Researchers at the New York University Tandon School of Engineering have developed a new class of low-cost nanomaterial which could protect computer hardware and data physically from hackers. The new genre of unclonable cybersecurity security primitives, building units of cybersecurity, would encrypt the data physically rather than by programming.
According to the research paper published in the journal ACS Nano, the spatial randomness of atomically thin molybdenum disulfide (MoS2) has been used to make thin nanomaterial layers which are one million times thinner than a human hair. The researchers varied the thickness of each layer and tuned the size and energy band structures to develop the desired properties for the material.
Davood Shahrjerdi, Assistant Professor at Tandon School who led the research said, "At monolayer thickness, this material has the optical properties of a semiconductor that emits light, but at multilayer, the properties change, and the material no longer emits light. This property is unique to this material."

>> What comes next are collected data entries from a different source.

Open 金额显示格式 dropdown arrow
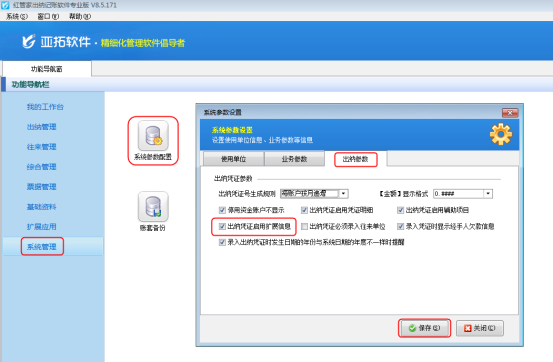This screenshot has width=553, height=362. [x=488, y=193]
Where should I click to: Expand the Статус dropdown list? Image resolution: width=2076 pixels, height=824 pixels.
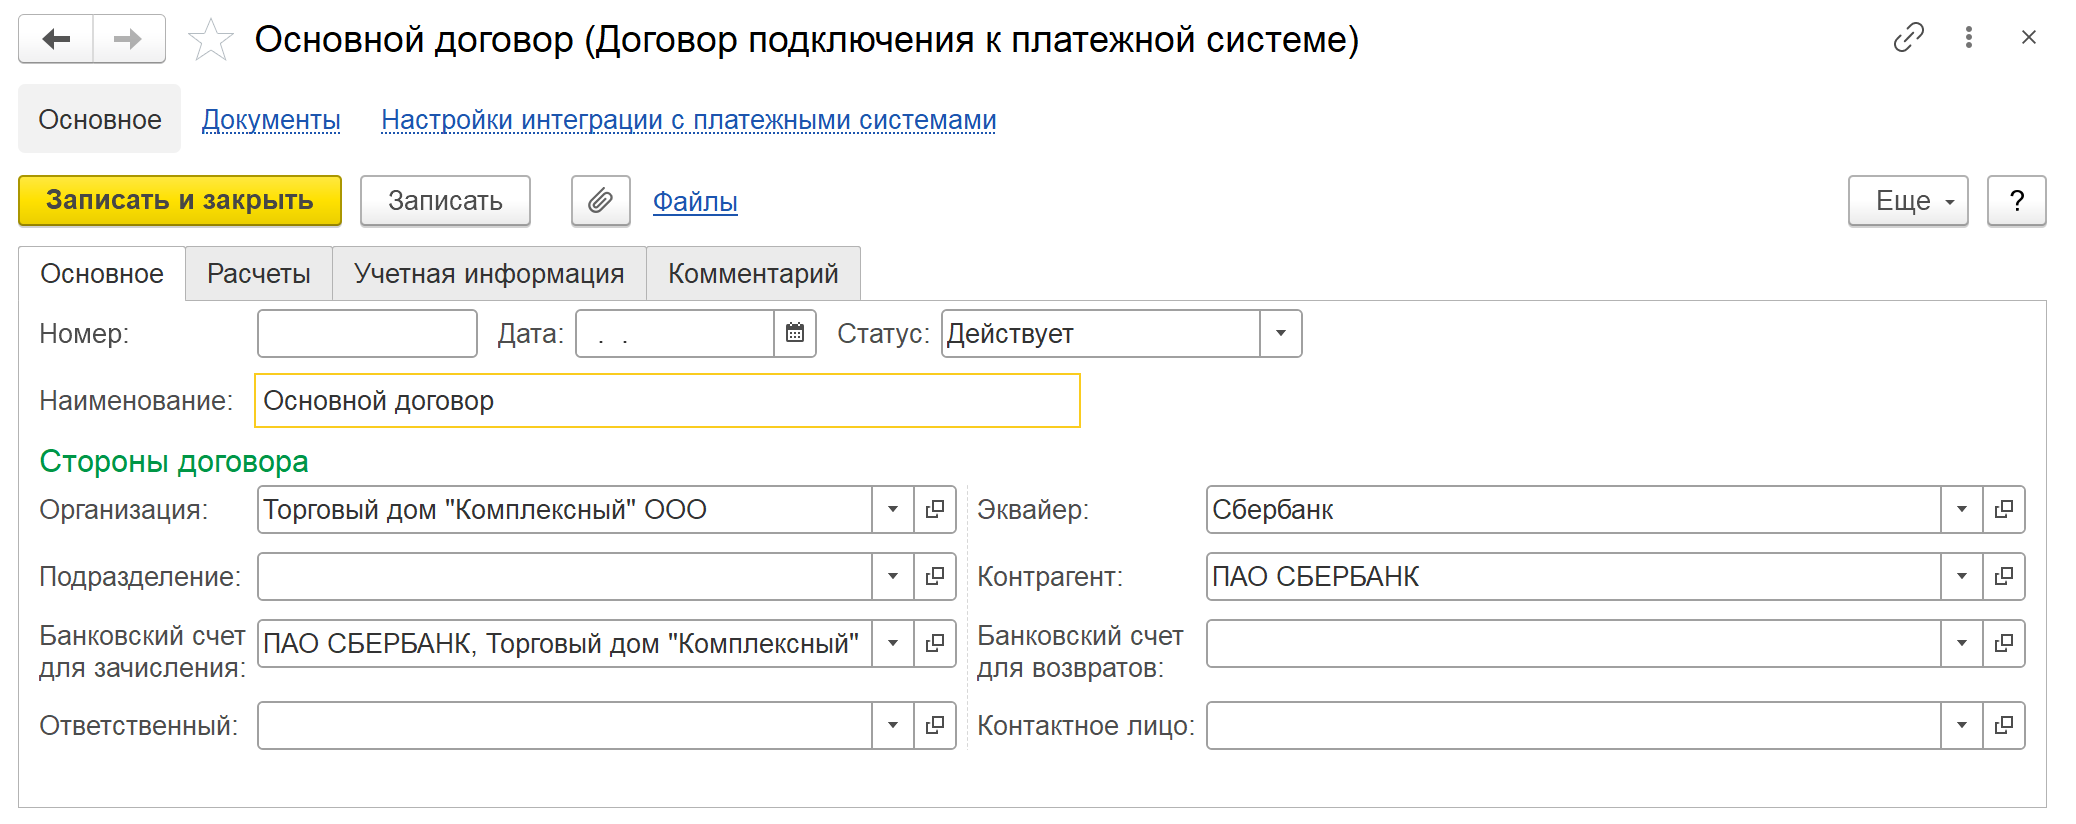(1280, 334)
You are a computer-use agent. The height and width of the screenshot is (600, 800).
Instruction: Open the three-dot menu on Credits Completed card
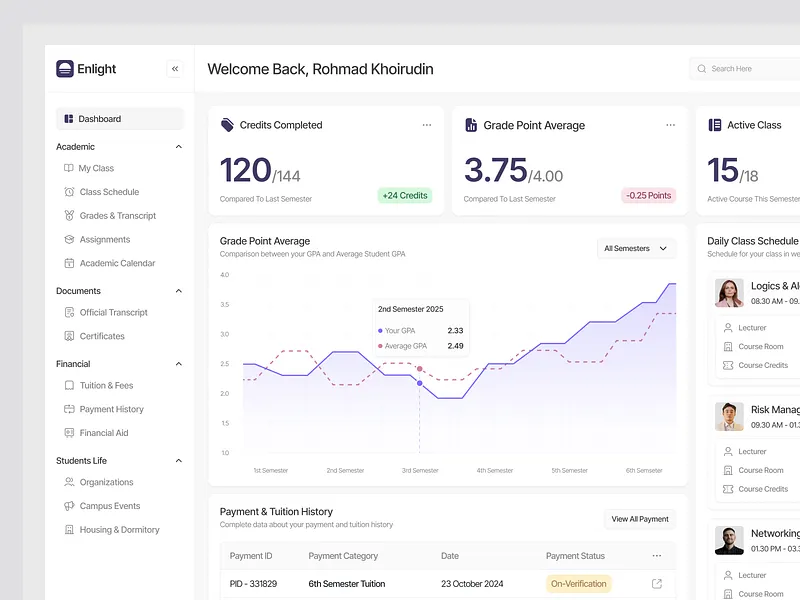[x=427, y=124]
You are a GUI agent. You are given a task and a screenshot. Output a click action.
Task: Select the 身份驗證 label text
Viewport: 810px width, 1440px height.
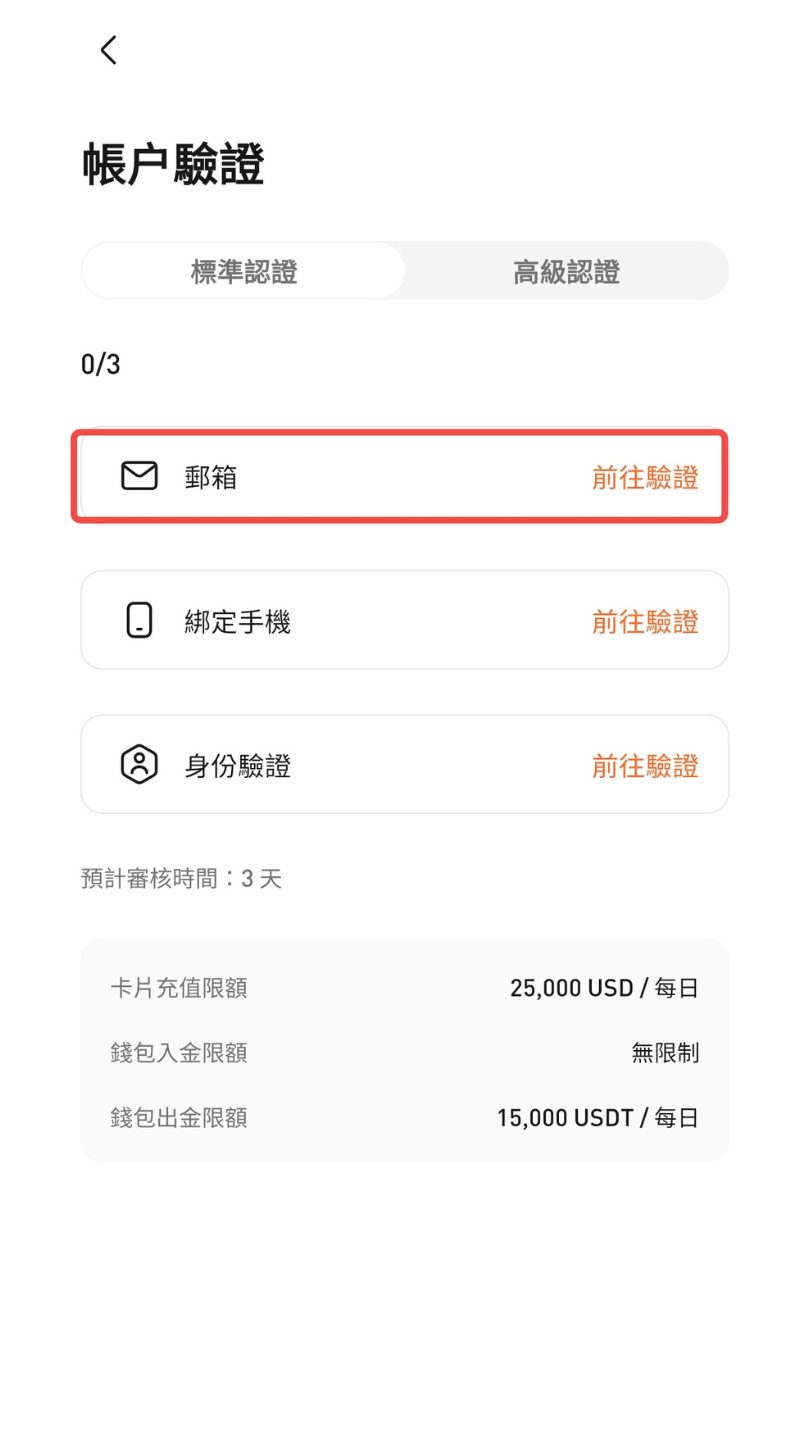[x=237, y=766]
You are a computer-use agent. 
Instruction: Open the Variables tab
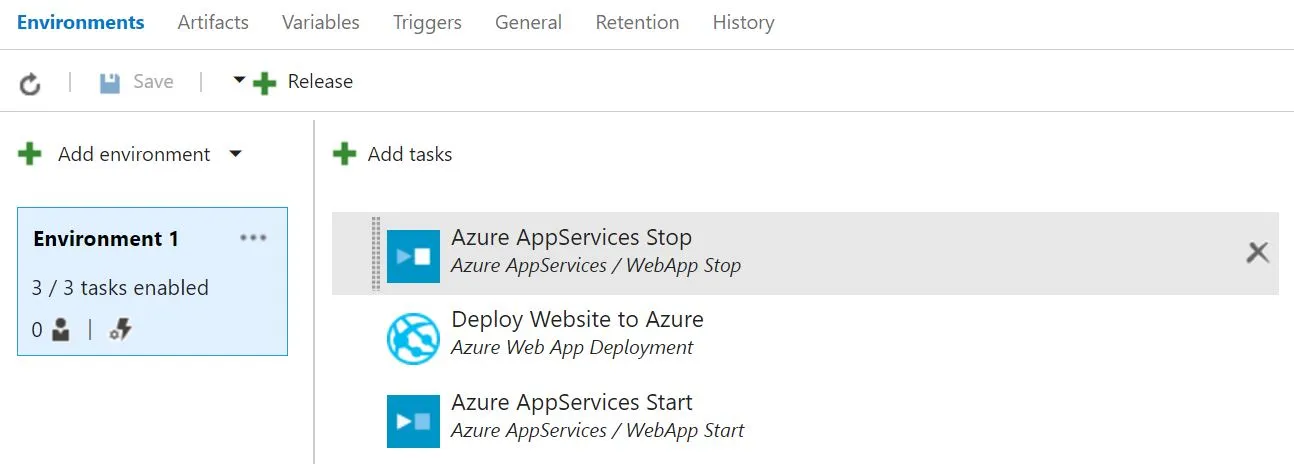click(x=321, y=22)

According to researchers, the thin film material could be tuned to randomly emit or not emit light. The pattern would work as an authentication key that could secure hardware components when exposed to light. This involves minimal and affordable expenditure for security.
Shahrjerdi said that his team was has accidentally come up with the solution while searching for potential practical application of the newly found random light patterns formed by the MoS2.
He said, "No metal contacts are required, and production could take place independently of the chip fabrication process. It's maximum security with minimum investment."
The research team believes that similar inexpensive nanomaterial-based security primitives can be produced in large scale and could be applied in electronic chips and hardware components.